Umberto Orsini se souvient d'Ellen Kessler après 20 ans d'amour : « Je l'ai entendue cet été »

Publié le

Umberto Orsini était le grand amour d'Ellen Kessler. Les deux hommes, qui se sont rencontrés à Rome en 1964, sont restés ensemble pendant vingt ans, puis sont devenus amis. « Nous avons été heureux ensemble. Quinze, vingt ans : une histoire qui est ensuite devenue une belle amitié, faite d'estime, de respect, d'affection. »

A cette époque, Umberto Orsini enregistrait le drame I Grandi Camaleonti et était au sommet de sa carrière. Aujourd'hui, il a 91 ans, mais malgré son âge, il continue de travailler. Sa page Wikipédia est mise à jour en 2024 pour le film de Gabriele Fabbro intitulé Les Racines Oubliées.

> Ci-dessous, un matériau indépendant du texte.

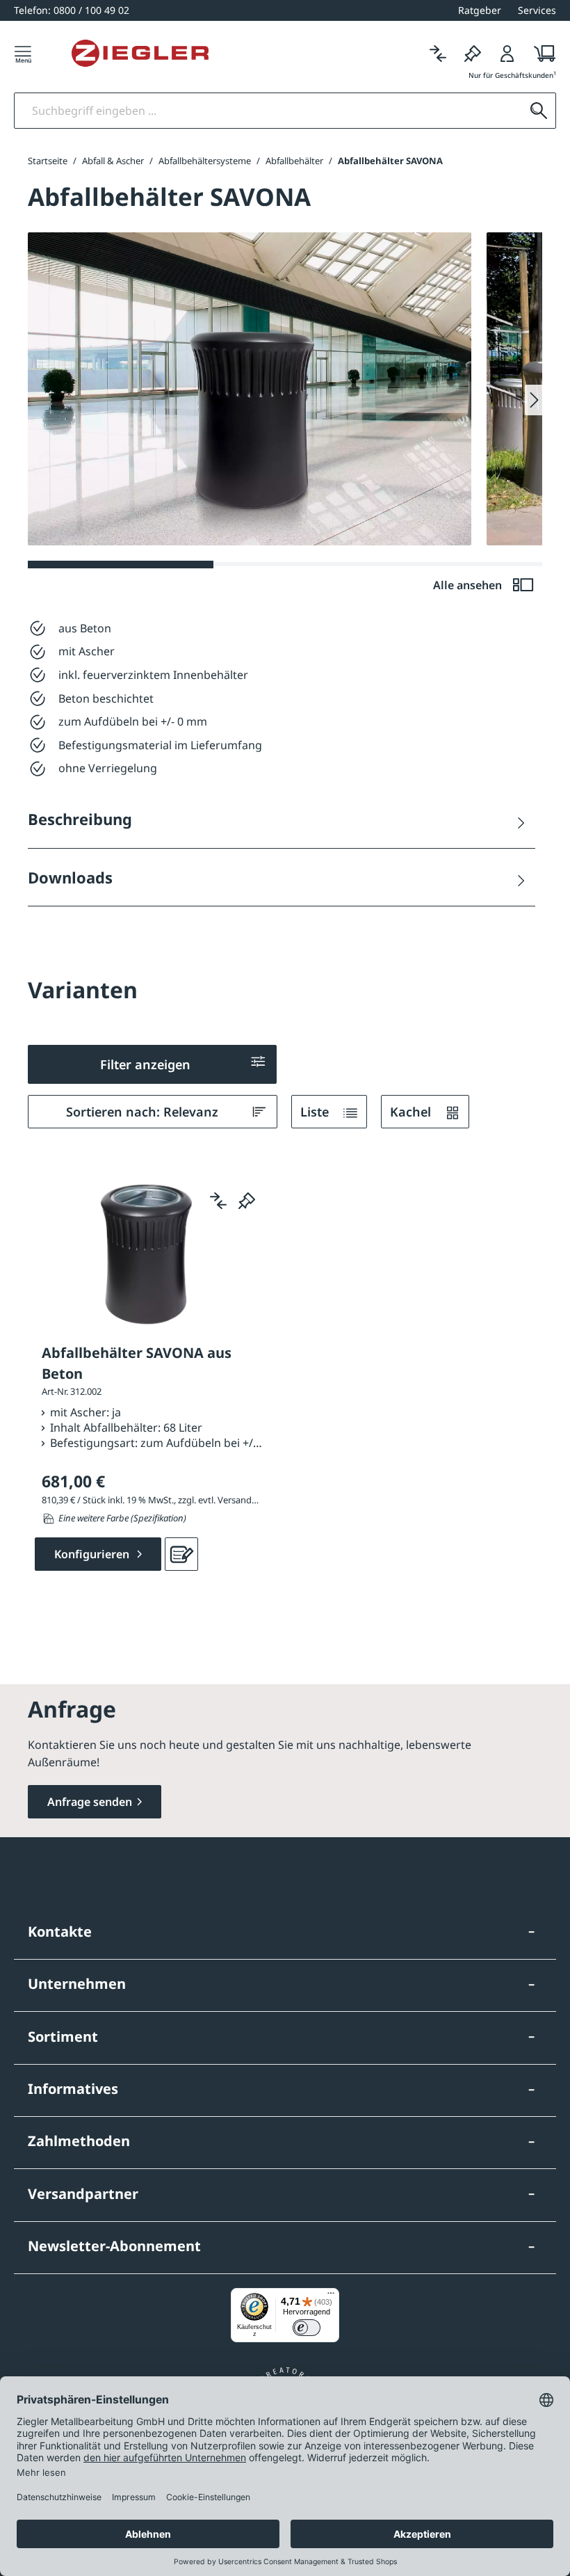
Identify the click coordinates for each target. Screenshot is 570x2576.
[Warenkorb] (540, 53)
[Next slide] (533, 400)
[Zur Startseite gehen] (140, 53)
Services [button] (537, 10)
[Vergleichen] (438, 53)
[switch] (306, 2327)
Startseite (47, 160)
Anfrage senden (89, 1801)
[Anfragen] (181, 1554)
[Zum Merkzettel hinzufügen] (246, 1200)
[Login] (507, 53)
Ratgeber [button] (479, 10)
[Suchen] (538, 110)
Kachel (412, 1111)
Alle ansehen (469, 585)
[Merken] (472, 53)
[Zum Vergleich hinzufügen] (218, 1200)
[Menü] (23, 53)
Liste (316, 1111)
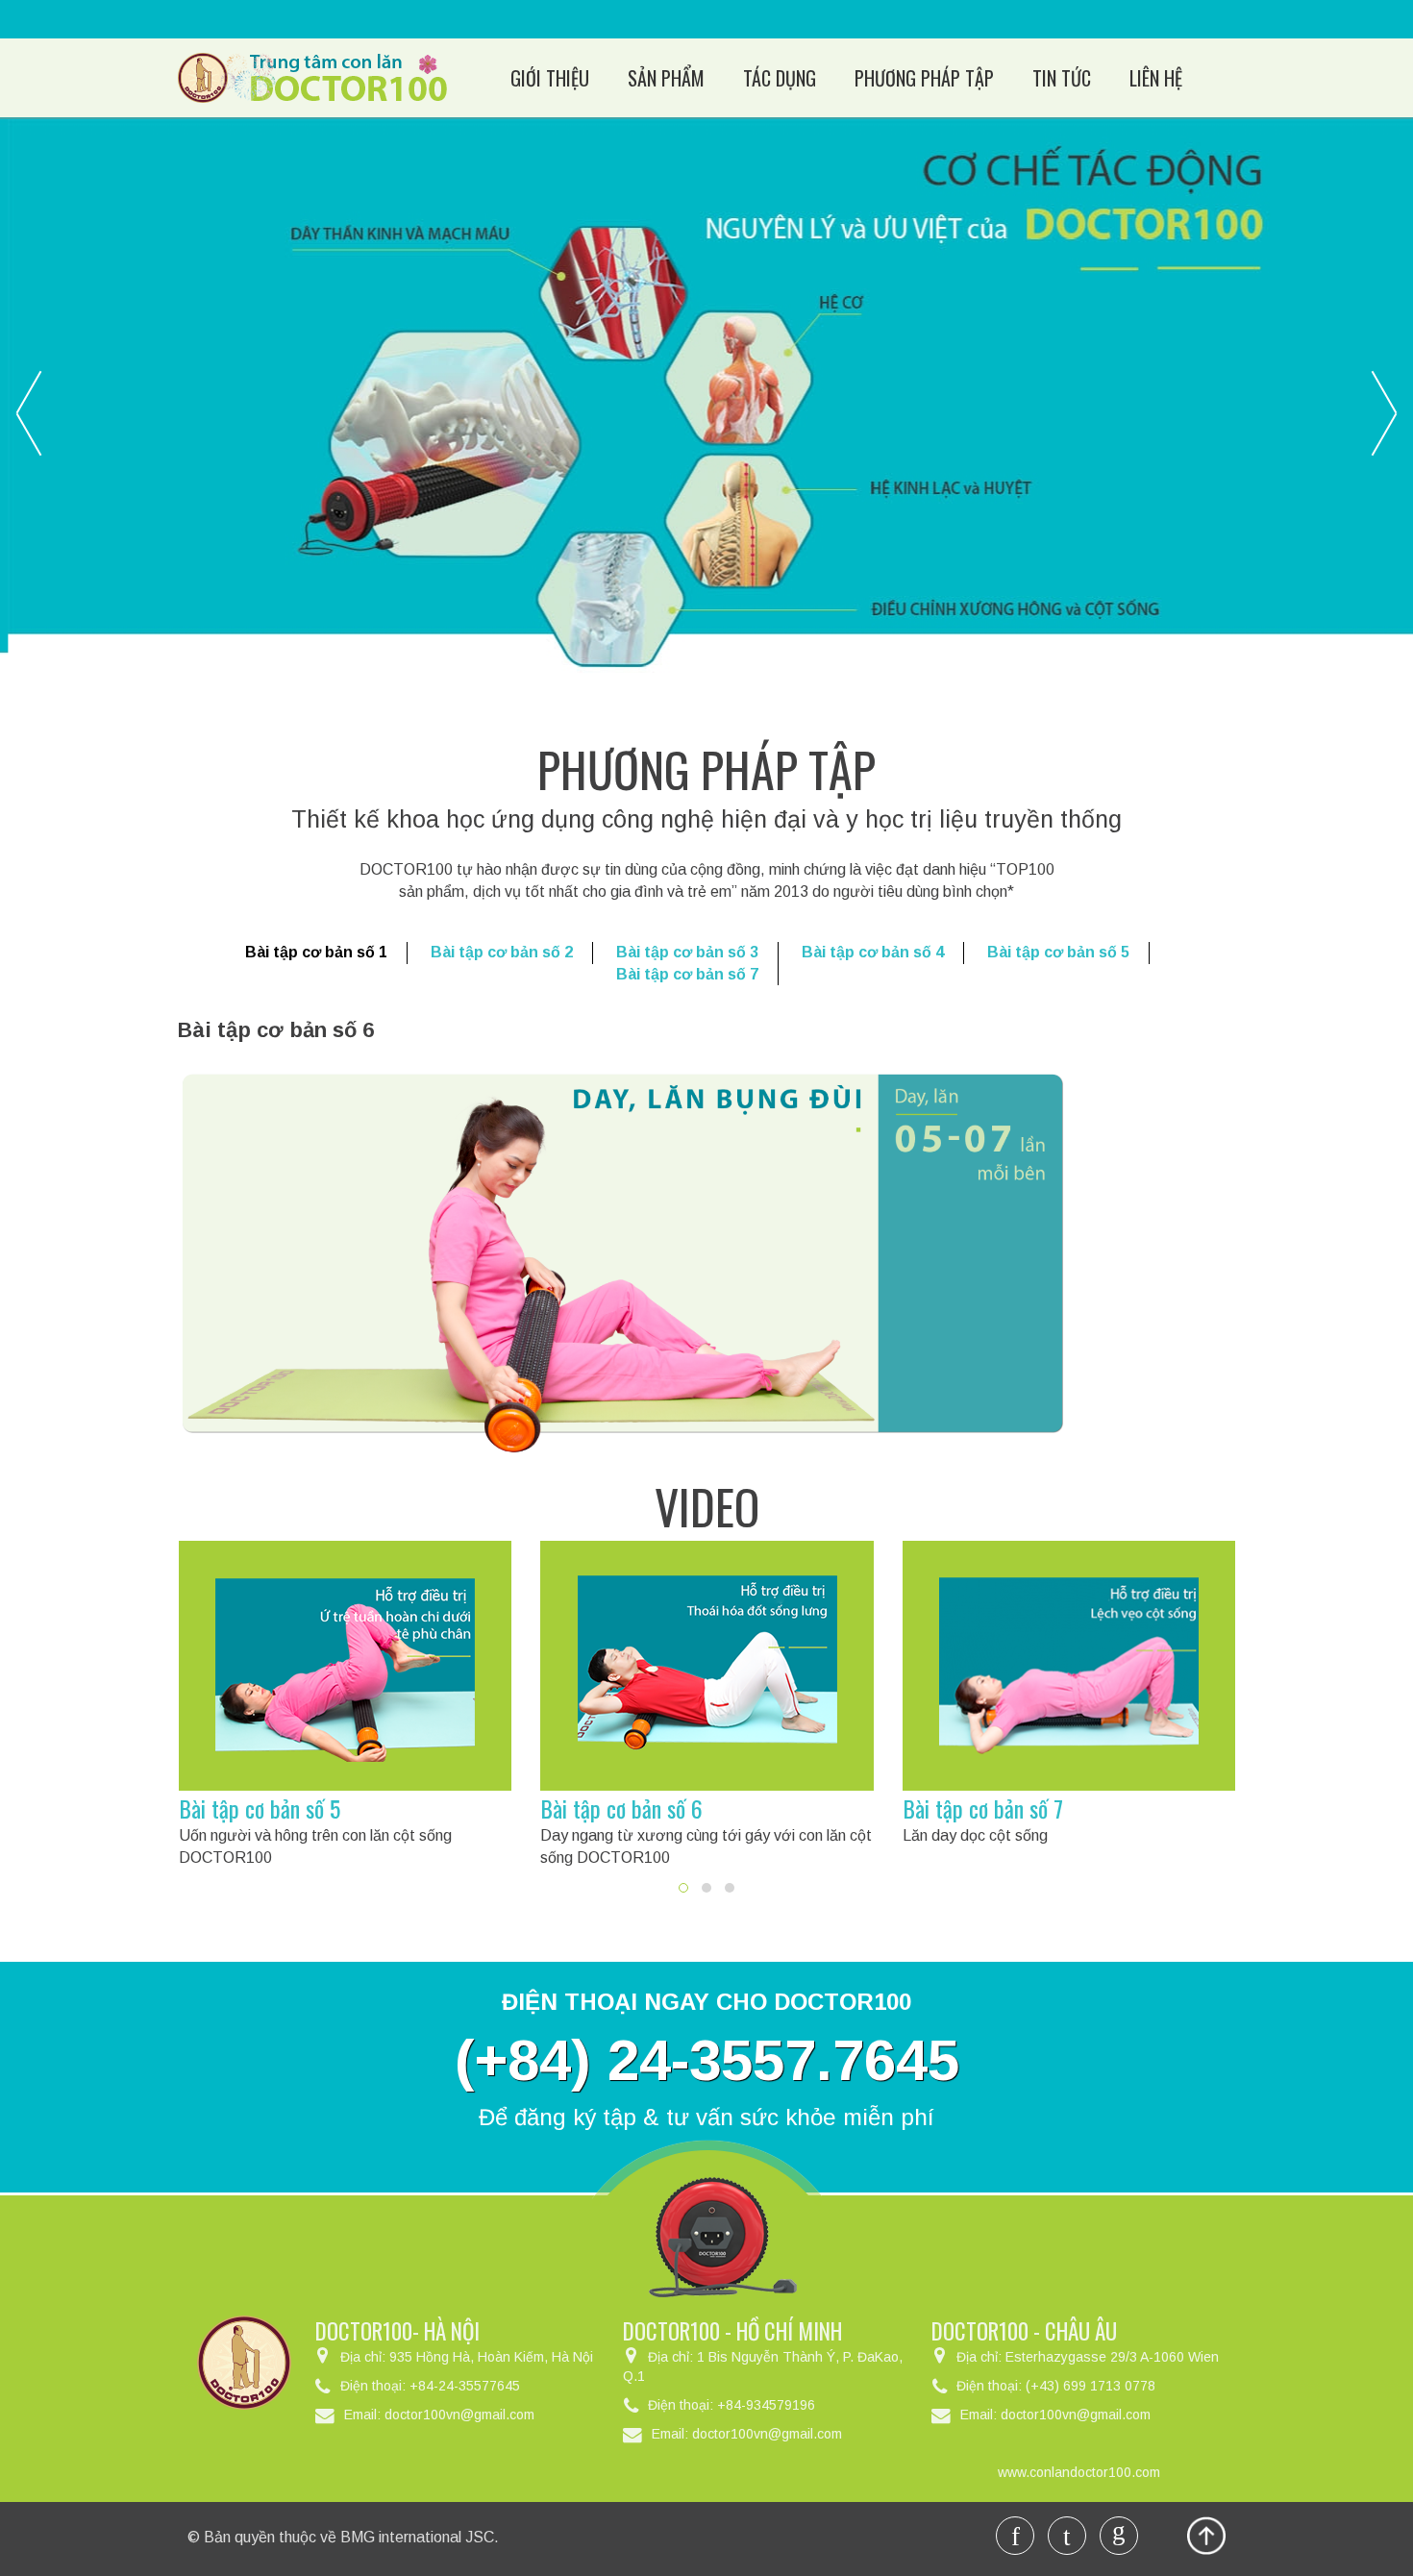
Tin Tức (1061, 77)
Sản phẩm (666, 77)
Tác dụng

Interviewé par Repubblica, Umberto Orsini a rappelé son dernier contact avec Ellen Kessler, qui remonte au 20 août, lorsqu'elle avait 89 ans. « Ils n'ont parlé que de quelques problèmes cardiaques, mais de choses liées à l'âge. Aucune alarme de ce type. » La showgirl, même si elle avait déjà fixé à l'époque la date de son suicide assisté, ne le lui avait pas annoncé. « En fin de compte, ils sont partis comme ils le voulaient tous les deux et c'est le seul soulagement de cette douloureuse nouvelle. Il faut les respecter. Ils avaient aussi déclaré publiquement qu'ils auraient aimé être enterrés ensemble. Ce qui est sûr, c'est que survivre l'un à l'autre aurait été terrible pour eux, atroce, inacceptable. Ils étaient inséparables. »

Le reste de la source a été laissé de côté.